* Esercizi proposti:
a: Rispondi per favore a queste domande sul brano sull'anima in Alberto:
(i) Che cosa fa dell'uomo un animale razionale?
(ii) In che cosa consiste la completa verità filosofica?
(iii) Dove esiste l'Universale ante rem?
b: Riprendi il brano sull'anima in Alberto e prosegui il discorso a partire dall'ultima frase.

* Blocco di testo:
+===+

Per Alberto l’uomo è composto di anima e di corpo. La natura specifica della sua anima fa di lui un animale razionale e quindi un uomo propriamente detto. L’anima è la forma del corpo, ma questa definizione ne stabilisce la funzione non l’essenza. Essa è capace di conoscenza intellettuale. Ma è contraddittorio che un intelletto sia la forma di un corpo, almeno per Alberto, che così contraddiceva Tommaso. L’anima è una sostanza intellettuale che svolge diverse funzioni tra cui quella di forma del corpo.

La completa verità filosofica consiste nell’accordo tra Platone e Aristotele. Infatti l’anima platonico-aristotelica che egli descrive è adatta a un mondo in cui i due filosofi sono conciliati. In esso, l’Universale esiste ante rem, nell’intelletto di Dio, e corrisponde alle Idee di Dio. Il conoscere divino altro non è che l’intelletto agente separato di Aristotele, quello che avvolge e penetra la materia come l’arte dell’artigiano fa con le sue opere. Le Idee costituiscono il mondo intellegibile che causa quanto vi è di intellegibile nella materia stessa. Ogni forma potenzialmente contenuta nella materia prima vi si trova in virtù della conoscenza che ne ha l’intelletto divino. Creando il mondo, Dio conferisce alla materia le forme distinte, che sono le immagini delle Idee stesse, ossia gli universali in re. Risiedendo nelle sostanze che concorrono a comporre, sono ad un tempo la causa del loro essere e della loro intellegibilità agli intelletti umani. La conoscenza per l’uomo consiste nel trarre l’Universale dal sensibile, quale post rem, liberandolo dalla materia e restaurandolo nella sua condizione intellegibile analoga a quella che ha nella mente di Dio.

+===+

* Voci di dati:
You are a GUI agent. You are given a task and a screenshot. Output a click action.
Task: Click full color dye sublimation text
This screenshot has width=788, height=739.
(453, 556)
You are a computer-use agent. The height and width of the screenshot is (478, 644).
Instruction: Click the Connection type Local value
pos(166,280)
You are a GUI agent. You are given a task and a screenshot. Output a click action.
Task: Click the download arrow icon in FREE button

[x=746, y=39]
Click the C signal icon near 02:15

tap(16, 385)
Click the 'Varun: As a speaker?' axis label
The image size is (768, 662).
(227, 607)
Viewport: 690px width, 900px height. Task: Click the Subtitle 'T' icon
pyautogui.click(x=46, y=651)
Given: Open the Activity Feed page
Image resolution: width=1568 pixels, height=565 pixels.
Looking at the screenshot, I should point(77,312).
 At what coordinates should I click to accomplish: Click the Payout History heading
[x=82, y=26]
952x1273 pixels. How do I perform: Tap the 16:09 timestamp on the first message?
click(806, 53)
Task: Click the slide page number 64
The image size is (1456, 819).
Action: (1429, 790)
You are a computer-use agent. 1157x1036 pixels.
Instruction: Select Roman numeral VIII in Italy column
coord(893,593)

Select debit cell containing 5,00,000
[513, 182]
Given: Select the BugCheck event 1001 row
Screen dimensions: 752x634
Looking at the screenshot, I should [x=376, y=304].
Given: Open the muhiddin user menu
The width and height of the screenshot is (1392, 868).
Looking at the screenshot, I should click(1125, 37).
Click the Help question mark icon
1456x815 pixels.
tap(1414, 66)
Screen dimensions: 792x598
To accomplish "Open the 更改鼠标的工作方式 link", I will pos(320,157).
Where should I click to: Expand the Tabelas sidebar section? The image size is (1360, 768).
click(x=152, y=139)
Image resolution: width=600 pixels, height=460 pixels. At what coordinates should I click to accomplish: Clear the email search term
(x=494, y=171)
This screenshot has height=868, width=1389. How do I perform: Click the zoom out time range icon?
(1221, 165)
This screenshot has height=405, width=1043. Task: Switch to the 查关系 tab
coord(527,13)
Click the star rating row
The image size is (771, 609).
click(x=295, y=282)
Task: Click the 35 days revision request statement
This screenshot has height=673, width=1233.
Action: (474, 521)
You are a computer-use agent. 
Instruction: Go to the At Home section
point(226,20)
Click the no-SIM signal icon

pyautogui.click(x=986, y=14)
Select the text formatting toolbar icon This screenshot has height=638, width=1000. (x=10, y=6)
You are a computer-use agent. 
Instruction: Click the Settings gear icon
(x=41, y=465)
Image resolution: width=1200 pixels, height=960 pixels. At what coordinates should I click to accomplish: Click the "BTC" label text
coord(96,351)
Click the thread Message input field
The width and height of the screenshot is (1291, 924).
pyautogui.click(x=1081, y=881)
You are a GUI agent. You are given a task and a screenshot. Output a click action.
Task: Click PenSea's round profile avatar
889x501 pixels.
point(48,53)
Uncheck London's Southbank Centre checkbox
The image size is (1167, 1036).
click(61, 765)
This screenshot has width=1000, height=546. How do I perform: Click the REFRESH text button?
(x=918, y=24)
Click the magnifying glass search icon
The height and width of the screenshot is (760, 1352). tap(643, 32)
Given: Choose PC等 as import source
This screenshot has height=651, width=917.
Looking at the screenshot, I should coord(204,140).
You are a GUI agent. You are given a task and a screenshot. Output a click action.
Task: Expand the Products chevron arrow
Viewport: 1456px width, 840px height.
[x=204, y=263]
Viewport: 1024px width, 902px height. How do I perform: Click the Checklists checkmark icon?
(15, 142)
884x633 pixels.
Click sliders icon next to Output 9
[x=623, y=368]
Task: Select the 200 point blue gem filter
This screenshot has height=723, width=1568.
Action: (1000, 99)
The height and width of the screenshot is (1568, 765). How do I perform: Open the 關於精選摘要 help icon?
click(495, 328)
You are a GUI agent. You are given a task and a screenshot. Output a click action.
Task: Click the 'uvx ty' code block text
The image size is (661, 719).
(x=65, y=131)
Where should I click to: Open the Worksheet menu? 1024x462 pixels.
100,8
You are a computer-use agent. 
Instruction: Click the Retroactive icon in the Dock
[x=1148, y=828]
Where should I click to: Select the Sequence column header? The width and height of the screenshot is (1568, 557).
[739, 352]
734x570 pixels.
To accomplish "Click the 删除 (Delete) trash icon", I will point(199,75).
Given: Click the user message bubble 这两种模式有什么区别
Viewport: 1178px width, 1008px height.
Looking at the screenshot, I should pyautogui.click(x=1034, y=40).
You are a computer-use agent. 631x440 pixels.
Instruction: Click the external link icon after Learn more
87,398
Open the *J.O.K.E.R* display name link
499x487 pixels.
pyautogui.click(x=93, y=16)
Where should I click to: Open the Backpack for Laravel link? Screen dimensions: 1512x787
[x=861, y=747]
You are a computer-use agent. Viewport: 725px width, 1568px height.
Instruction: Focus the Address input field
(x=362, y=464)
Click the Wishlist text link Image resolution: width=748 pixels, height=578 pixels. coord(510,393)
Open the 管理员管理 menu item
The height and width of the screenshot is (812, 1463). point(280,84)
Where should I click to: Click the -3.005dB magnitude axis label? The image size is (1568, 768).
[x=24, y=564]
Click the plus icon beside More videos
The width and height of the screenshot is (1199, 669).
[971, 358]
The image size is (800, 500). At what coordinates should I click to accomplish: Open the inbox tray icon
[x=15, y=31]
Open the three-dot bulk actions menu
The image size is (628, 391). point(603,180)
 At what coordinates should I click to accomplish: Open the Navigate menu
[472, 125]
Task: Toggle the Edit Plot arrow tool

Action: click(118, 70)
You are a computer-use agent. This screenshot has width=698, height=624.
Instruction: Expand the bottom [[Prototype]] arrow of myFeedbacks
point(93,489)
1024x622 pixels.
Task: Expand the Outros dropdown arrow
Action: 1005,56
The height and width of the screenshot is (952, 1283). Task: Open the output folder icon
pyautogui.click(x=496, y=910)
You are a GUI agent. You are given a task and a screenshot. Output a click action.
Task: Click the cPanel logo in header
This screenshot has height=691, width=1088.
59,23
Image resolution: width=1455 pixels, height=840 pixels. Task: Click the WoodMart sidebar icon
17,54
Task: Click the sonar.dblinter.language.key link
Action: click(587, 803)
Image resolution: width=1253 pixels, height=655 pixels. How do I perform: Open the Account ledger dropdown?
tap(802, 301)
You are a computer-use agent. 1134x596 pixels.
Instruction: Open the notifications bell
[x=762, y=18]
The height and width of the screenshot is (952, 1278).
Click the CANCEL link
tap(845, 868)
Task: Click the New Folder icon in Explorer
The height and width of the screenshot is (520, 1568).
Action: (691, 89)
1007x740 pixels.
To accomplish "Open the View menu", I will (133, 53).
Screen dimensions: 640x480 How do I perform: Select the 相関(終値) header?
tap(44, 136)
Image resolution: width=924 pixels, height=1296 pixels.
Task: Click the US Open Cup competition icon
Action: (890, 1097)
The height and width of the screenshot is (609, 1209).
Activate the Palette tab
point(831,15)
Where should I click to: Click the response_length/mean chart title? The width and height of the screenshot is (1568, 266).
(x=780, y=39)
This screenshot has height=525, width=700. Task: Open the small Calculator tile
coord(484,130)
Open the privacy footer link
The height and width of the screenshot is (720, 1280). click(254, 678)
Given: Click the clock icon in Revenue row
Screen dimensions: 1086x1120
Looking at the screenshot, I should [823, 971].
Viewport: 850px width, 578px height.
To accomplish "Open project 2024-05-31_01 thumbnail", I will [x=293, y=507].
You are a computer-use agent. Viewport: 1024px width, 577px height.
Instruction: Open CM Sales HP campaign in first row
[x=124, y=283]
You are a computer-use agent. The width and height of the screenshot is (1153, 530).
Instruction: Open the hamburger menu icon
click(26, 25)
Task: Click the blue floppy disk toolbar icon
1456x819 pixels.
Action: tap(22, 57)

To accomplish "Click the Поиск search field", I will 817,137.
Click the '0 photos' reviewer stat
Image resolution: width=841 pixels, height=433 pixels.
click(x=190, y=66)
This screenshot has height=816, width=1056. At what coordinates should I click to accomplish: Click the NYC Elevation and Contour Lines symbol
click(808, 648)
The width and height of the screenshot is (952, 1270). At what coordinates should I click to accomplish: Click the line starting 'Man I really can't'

+===+

* Soluzioni degli esercizi:
a:
(i) La natura specifica della sua anima.
(ii) Nell'accordo tra Platone e Aristotele.
(iii) Nell'intelletto di Dio.

b:
Ogni anima possiede un intelletto possibile e un intelletto agente che sono suoi propri, in quanto l’anima è una sostanza spirituale completa che deve essere fornita di poteri e facoltà necessarie all’adempimento delle operazioni sue proprie, che la contraddistinguono quale intellegibile. Le anime non sono individualizzate dai loro corpi e costituiscono altrettanti oggetti distinti, a cui Dio dà l’esistenza perché possano essere illuminate dalla Sua luce. Immagine di Dio, l’anima ha un intelletto agente, ossia una luce che è in noi quale causa della conoscenza, universalmente capace di causare l’intellegibile e continuamente impegnata a causarlo. Per ricevere questo intellegibile bisogna associarvi un intelletto possibile, potenzialmente capace di qualsiasi nozione intellegibile ma senza alcuna di esse, esattamente come i sensi sono potenzialmente capaci di ogni forma sensibile. L’intelletto agente inteso come luce porta dalla potenza all’atto la forma della cosa conosciuta e ne informa l’intelletto possibile. Così operando l’intelletto agente si comporta da intelletto formale e la forma intellegibile che libera dall’oggetto è l’intelletto in effetto. Proprio perché dotata di intelletto agente ed esattamente come dicevamo, l’anima è immagine di Dio, e quindi è aperta alla Sua illuminazione. In gnoseologia dunque Alberto mette insieme l’illuminazione agostiniana e l’astrazione aristotelica. In un certo qual senso bisogna dire che ogni conoscenza vera, anche naturale, suppone una grazia di Dio e un raggio di luce maggiore di quello della natura umana. Il che è sostanzialmente una potenziale contraddizione del sistema albertino.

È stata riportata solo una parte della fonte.